-- Extracted entries follows --
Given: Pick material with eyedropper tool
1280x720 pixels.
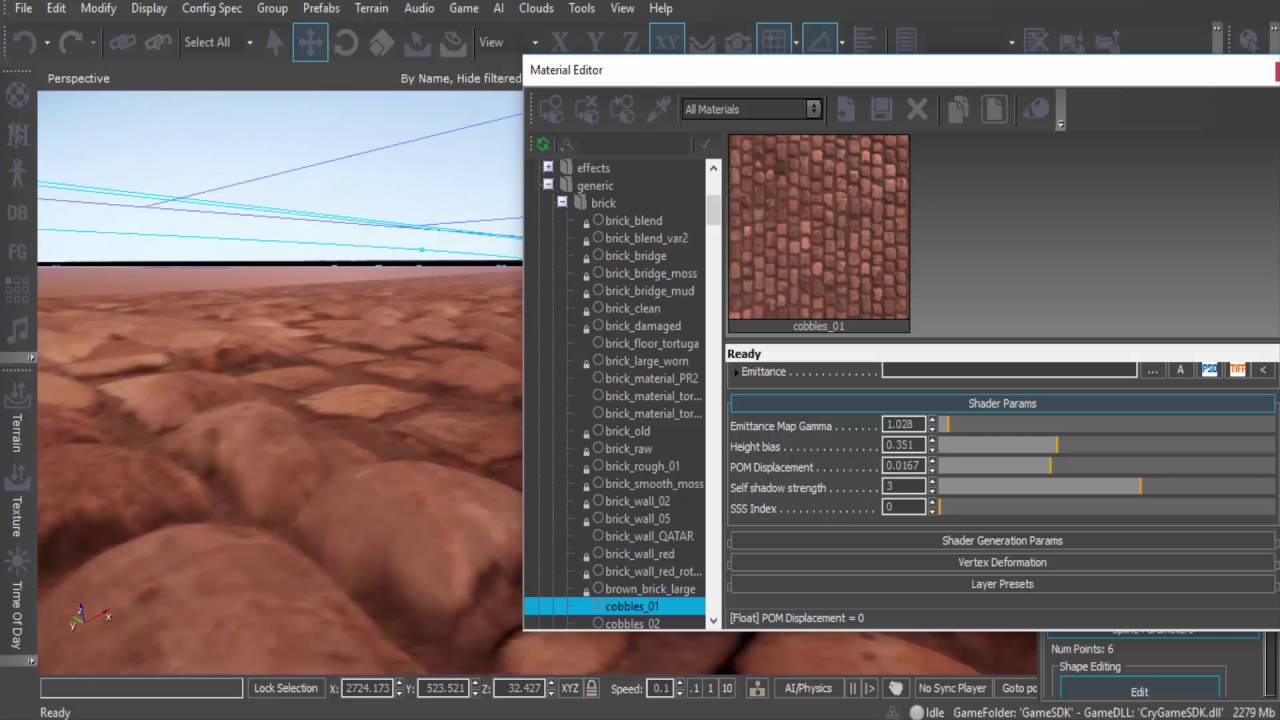Looking at the screenshot, I should 659,108.
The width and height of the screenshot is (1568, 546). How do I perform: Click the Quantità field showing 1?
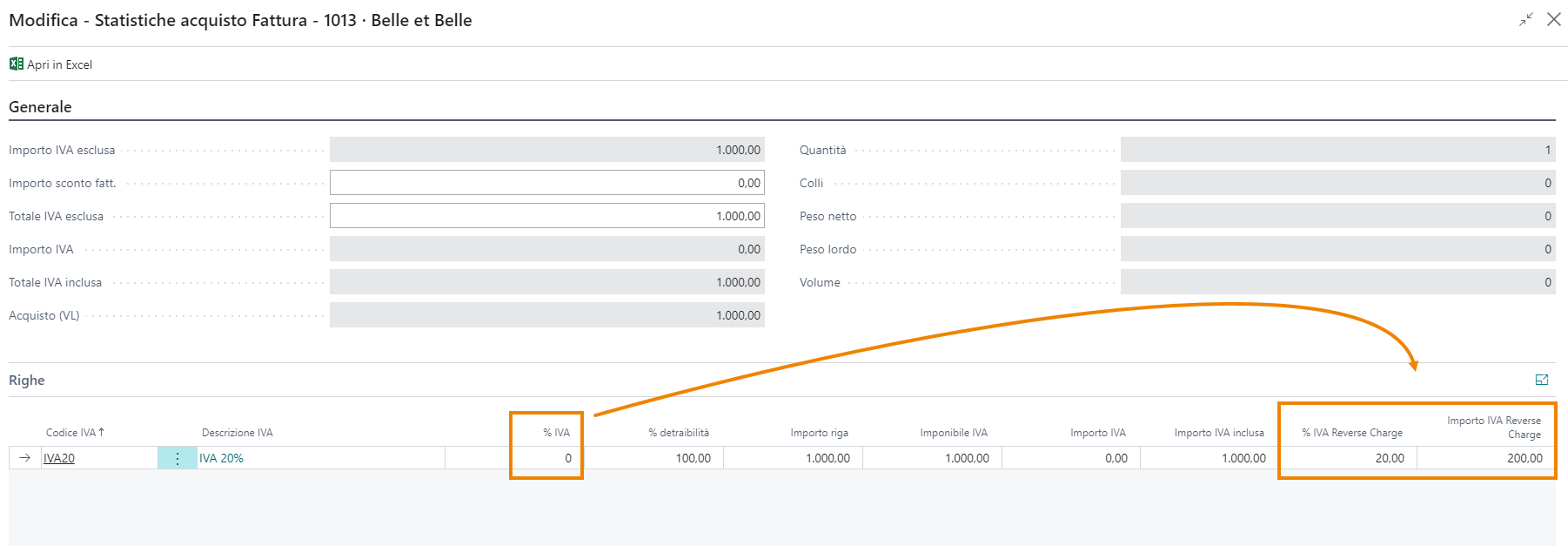pos(1337,150)

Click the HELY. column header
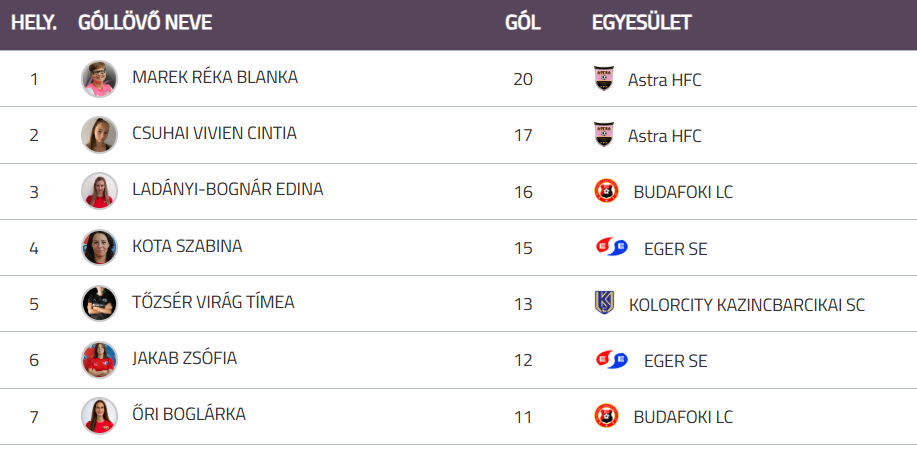34,23
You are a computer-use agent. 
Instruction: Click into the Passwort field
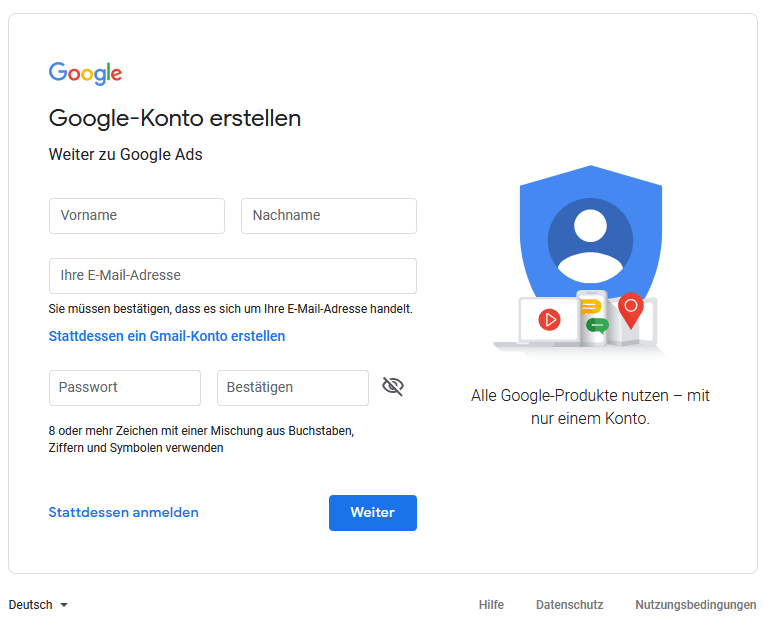click(x=125, y=388)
-- Extracted entries concluded --
▶ Exercise objective: Word for word, repeat the material above and drop the pictures.

▶ Exercise output:
Given: Pick material with eyedropper tool
1280x720 pixels.
Looking at the screenshot, I should 659,108.
The width and height of the screenshot is (1568, 546). How do I perform: Click the Quantità field showing 1?
pos(1337,150)

Click the HELY. column header
34,23
You are a computer-use agent. 
Instruction: Click into the Passwort field
click(x=125, y=388)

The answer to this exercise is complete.